§ **WORK ORDER**
Return every line below exactly, without dropping any.

[Records from a collection]

★ ★ ★ ★

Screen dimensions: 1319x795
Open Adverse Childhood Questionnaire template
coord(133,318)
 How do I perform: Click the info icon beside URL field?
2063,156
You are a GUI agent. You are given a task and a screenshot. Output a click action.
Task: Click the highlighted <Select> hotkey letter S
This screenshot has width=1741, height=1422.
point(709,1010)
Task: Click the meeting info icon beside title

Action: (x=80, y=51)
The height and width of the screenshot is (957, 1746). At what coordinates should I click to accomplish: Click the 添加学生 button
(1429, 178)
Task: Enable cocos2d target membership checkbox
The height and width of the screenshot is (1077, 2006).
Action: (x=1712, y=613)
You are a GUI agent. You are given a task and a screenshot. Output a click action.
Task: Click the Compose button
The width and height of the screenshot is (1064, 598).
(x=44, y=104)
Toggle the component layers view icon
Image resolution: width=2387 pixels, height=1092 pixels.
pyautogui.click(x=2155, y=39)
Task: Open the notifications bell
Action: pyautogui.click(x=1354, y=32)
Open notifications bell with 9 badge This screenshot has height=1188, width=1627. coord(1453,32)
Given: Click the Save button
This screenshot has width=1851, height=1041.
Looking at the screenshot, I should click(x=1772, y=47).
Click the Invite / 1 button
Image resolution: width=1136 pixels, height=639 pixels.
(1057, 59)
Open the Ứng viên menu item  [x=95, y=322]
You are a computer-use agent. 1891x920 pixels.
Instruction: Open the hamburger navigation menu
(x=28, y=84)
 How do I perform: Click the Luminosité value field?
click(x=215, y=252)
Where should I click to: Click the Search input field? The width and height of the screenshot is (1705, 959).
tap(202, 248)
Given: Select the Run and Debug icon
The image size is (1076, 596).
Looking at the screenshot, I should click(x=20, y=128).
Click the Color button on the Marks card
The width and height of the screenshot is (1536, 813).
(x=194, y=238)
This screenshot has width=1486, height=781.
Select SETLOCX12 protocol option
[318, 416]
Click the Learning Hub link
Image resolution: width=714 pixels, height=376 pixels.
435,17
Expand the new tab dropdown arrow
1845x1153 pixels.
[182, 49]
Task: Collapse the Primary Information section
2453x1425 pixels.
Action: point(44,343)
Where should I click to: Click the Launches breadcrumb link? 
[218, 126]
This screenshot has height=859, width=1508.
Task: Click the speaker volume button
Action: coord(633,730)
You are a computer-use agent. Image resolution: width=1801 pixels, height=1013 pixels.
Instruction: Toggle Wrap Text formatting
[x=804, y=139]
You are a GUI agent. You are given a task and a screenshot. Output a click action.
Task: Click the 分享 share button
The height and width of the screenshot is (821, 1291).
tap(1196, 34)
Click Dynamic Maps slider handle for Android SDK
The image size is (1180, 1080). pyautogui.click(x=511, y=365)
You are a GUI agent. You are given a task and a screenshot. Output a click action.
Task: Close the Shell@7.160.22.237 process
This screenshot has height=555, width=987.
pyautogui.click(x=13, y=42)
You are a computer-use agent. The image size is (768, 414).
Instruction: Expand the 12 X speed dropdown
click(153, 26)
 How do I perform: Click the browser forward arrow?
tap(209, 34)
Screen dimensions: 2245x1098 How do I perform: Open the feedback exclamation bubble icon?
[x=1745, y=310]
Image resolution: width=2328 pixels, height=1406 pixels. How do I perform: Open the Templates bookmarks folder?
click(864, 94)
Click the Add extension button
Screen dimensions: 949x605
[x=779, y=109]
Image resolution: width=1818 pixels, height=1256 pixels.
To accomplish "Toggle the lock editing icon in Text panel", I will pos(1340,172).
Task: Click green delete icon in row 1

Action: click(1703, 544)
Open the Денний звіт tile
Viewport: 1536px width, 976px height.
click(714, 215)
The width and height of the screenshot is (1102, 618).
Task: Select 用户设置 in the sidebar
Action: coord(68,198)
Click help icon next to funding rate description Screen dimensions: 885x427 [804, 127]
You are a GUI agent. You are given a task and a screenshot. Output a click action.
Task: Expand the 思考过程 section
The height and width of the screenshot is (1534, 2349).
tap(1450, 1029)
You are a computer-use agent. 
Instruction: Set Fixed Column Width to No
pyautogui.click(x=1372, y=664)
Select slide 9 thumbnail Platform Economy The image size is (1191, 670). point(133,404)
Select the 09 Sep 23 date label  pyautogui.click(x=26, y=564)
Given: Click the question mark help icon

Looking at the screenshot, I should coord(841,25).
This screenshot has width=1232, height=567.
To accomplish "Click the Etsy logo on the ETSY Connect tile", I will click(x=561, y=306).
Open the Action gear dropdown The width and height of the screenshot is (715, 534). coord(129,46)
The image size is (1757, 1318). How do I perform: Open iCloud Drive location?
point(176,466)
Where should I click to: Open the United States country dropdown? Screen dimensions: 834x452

★ ★ ★ ★

§ **SOLUTION TO THIS TASK**
Screen dimensions: 1319x795
Open Adverse Childhood Questionnaire template
coord(133,318)
 How do I perform: Click the info icon beside URL field?
2063,156
You are a GUI agent. You are given a task and a screenshot. Output a click action.
Task: Click the highlighted <Select> hotkey letter S
This screenshot has width=1741, height=1422.
point(709,1010)
Task: Click the meeting info icon beside title

Action: (x=80, y=51)
The height and width of the screenshot is (957, 1746). At what coordinates should I click to accomplish: Click the 添加学生 button
(1429, 178)
Task: Enable cocos2d target membership checkbox
The height and width of the screenshot is (1077, 2006).
Action: (x=1712, y=613)
You are a GUI agent. You are given a task and a screenshot. Output a click action.
Task: Click the Compose button
The width and height of the screenshot is (1064, 598).
(x=44, y=104)
Toggle the component layers view icon
Image resolution: width=2387 pixels, height=1092 pixels.
pyautogui.click(x=2155, y=39)
Task: Open the notifications bell
Action: pyautogui.click(x=1354, y=32)
Open notifications bell with 9 badge This screenshot has height=1188, width=1627. coord(1453,32)
Given: Click the Save button
This screenshot has width=1851, height=1041.
Looking at the screenshot, I should click(x=1772, y=47).
Click the Invite / 1 button
Image resolution: width=1136 pixels, height=639 pixels.
(1057, 59)
Open the Ứng viên menu item  [x=95, y=322]
You are a computer-use agent. 1891x920 pixels.
Instruction: Open the hamburger navigation menu
(x=28, y=84)
 How do I perform: Click the Luminosité value field?
click(x=215, y=252)
Where should I click to: Click the Search input field? The width and height of the screenshot is (1705, 959).
tap(202, 248)
Given: Select the Run and Debug icon
The image size is (1076, 596).
Looking at the screenshot, I should click(x=20, y=128).
Click the Color button on the Marks card
The width and height of the screenshot is (1536, 813).
(x=194, y=238)
This screenshot has width=1486, height=781.
Select SETLOCX12 protocol option
[318, 416]
Click the Learning Hub link
Image resolution: width=714 pixels, height=376 pixels.
435,17
Expand the new tab dropdown arrow
1845x1153 pixels.
[182, 49]
Task: Collapse the Primary Information section
2453x1425 pixels.
Action: point(44,343)
Where should I click to: Click the Launches breadcrumb link? 
[218, 126]
This screenshot has height=859, width=1508.
Task: Click the speaker volume button
Action: coord(633,730)
You are a computer-use agent. Image resolution: width=1801 pixels, height=1013 pixels.
Instruction: Toggle Wrap Text formatting
[x=804, y=139]
You are a GUI agent. You are given a task and a screenshot. Output a click action.
Task: Click the 分享 share button
The height and width of the screenshot is (821, 1291).
tap(1196, 34)
Click Dynamic Maps slider handle for Android SDK
The image size is (1180, 1080). pyautogui.click(x=511, y=365)
You are a GUI agent. You are given a task and a screenshot. Output a click action.
Task: Close the Shell@7.160.22.237 process
This screenshot has height=555, width=987.
pyautogui.click(x=13, y=42)
You are a computer-use agent. The image size is (768, 414).
Instruction: Expand the 12 X speed dropdown
click(153, 26)
 How do I perform: Click the browser forward arrow?
tap(209, 34)
Screen dimensions: 2245x1098 How do I perform: Open the feedback exclamation bubble icon?
[x=1745, y=310]
Image resolution: width=2328 pixels, height=1406 pixels. How do I perform: Open the Templates bookmarks folder?
click(864, 94)
Click the Add extension button
Screen dimensions: 949x605
[x=779, y=109]
Image resolution: width=1818 pixels, height=1256 pixels.
To accomplish "Toggle the lock editing icon in Text panel", I will pos(1340,172).
Task: Click green delete icon in row 1

Action: click(1703, 544)
Open the Денний звіт tile
Viewport: 1536px width, 976px height.
click(714, 215)
The width and height of the screenshot is (1102, 618).
Task: Select 用户设置 in the sidebar
Action: coord(68,198)
Click help icon next to funding rate description Screen dimensions: 885x427 [804, 127]
You are a GUI agent. You are given a task and a screenshot. Output a click action.
Task: Expand the 思考过程 section
The height and width of the screenshot is (1534, 2349).
tap(1450, 1029)
You are a computer-use agent. 
Instruction: Set Fixed Column Width to No
pyautogui.click(x=1372, y=664)
Select slide 9 thumbnail Platform Economy The image size is (1191, 670). point(133,404)
Select the 09 Sep 23 date label  pyautogui.click(x=26, y=564)
Given: Click the question mark help icon

Looking at the screenshot, I should coord(841,25).
This screenshot has width=1232, height=567.
To accomplish "Click the Etsy logo on the ETSY Connect tile", I will click(x=561, y=306).
Open the Action gear dropdown The width and height of the screenshot is (715, 534). coord(129,46)
The image size is (1757, 1318). How do I perform: Open iCloud Drive location?
point(176,466)
Where should I click to: Open the United States country dropdown? Screen dimensions: 834x452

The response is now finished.